> _EXERCISE PROMPT_
Return, in their exact form, the lines that lie between the start of the data below and the line containing "Given: Click the Sohu", with both ends included.

Data entries:
┌────────
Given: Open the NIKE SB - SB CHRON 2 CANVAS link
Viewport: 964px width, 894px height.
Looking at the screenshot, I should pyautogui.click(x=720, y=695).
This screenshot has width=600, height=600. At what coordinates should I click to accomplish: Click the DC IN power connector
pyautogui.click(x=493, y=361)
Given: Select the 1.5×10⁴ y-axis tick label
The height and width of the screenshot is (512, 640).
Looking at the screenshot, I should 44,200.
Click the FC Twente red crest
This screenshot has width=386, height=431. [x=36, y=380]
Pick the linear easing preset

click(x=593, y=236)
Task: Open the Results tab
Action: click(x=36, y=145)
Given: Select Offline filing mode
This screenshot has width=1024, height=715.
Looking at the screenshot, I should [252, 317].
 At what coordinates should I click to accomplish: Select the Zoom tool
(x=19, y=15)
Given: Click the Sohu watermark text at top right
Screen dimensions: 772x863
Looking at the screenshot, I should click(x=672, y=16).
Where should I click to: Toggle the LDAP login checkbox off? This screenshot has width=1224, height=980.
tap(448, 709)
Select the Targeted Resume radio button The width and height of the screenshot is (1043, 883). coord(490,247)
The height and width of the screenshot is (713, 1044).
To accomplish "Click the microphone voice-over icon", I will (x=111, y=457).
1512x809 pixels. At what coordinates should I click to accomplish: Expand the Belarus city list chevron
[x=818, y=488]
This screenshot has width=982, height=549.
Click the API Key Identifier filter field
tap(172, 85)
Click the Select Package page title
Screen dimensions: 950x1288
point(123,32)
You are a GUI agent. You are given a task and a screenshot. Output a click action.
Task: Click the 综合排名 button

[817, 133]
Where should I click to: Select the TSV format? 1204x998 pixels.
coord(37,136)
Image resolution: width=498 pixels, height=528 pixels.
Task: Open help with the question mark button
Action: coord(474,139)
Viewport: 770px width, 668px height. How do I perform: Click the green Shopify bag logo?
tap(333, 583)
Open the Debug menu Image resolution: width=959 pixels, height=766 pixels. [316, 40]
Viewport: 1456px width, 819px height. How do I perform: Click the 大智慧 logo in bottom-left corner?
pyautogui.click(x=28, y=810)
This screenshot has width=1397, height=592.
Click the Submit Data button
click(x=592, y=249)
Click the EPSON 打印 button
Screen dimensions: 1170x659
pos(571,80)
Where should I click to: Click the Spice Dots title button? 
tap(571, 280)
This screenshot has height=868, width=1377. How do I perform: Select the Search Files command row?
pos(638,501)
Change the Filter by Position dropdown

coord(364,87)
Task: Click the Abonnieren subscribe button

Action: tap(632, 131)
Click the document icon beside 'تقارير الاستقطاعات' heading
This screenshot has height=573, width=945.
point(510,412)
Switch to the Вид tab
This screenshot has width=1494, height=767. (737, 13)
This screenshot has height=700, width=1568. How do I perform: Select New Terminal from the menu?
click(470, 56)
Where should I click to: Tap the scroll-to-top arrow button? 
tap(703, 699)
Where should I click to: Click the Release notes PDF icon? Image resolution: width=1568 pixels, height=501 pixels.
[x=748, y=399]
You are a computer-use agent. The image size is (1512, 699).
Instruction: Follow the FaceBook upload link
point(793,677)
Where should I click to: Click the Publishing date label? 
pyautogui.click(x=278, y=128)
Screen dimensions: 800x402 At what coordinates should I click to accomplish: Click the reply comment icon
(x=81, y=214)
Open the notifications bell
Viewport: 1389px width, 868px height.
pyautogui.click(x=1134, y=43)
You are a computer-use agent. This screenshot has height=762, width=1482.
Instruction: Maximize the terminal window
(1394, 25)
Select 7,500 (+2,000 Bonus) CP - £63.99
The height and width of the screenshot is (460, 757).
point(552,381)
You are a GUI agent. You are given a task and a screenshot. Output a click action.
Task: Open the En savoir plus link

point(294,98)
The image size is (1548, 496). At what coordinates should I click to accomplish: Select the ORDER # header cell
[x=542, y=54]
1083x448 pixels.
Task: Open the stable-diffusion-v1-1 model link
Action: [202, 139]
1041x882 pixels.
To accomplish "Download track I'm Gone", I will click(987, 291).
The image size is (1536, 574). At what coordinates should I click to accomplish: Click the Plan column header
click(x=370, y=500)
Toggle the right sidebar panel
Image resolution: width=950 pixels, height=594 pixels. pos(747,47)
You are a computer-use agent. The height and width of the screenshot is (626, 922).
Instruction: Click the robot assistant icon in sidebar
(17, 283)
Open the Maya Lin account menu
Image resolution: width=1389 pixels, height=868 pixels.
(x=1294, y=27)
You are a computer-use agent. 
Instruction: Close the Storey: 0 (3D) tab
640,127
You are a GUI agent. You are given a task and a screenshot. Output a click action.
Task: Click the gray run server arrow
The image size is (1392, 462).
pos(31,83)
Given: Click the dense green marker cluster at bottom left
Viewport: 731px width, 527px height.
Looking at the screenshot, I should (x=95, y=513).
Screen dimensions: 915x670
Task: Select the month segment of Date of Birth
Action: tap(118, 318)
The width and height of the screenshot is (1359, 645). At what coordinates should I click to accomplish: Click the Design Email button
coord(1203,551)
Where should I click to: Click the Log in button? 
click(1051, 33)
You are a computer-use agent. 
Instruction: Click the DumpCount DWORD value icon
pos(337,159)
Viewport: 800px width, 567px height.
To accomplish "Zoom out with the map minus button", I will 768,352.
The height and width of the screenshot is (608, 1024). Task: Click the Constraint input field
└────────
> _SOLUTION TO THE PROBLEM_
Given: Open the NIKE SB - SB CHRON 2 CANVAS link
Viewport: 964px width, 894px height.
Looking at the screenshot, I should pyautogui.click(x=720, y=695).
This screenshot has width=600, height=600. At what coordinates should I click to accomplish: Click the DC IN power connector
pyautogui.click(x=493, y=361)
Given: Select the 1.5×10⁴ y-axis tick label
The height and width of the screenshot is (512, 640).
Looking at the screenshot, I should 44,200.
Click the FC Twente red crest
This screenshot has width=386, height=431. [x=36, y=380]
Pick the linear easing preset

click(x=593, y=236)
Task: Open the Results tab
Action: click(x=36, y=145)
Given: Select Offline filing mode
This screenshot has width=1024, height=715.
Looking at the screenshot, I should [252, 317].
 At what coordinates should I click to accomplish: Select the Zoom tool
(x=19, y=15)
Given: Click the Sohu watermark text at top right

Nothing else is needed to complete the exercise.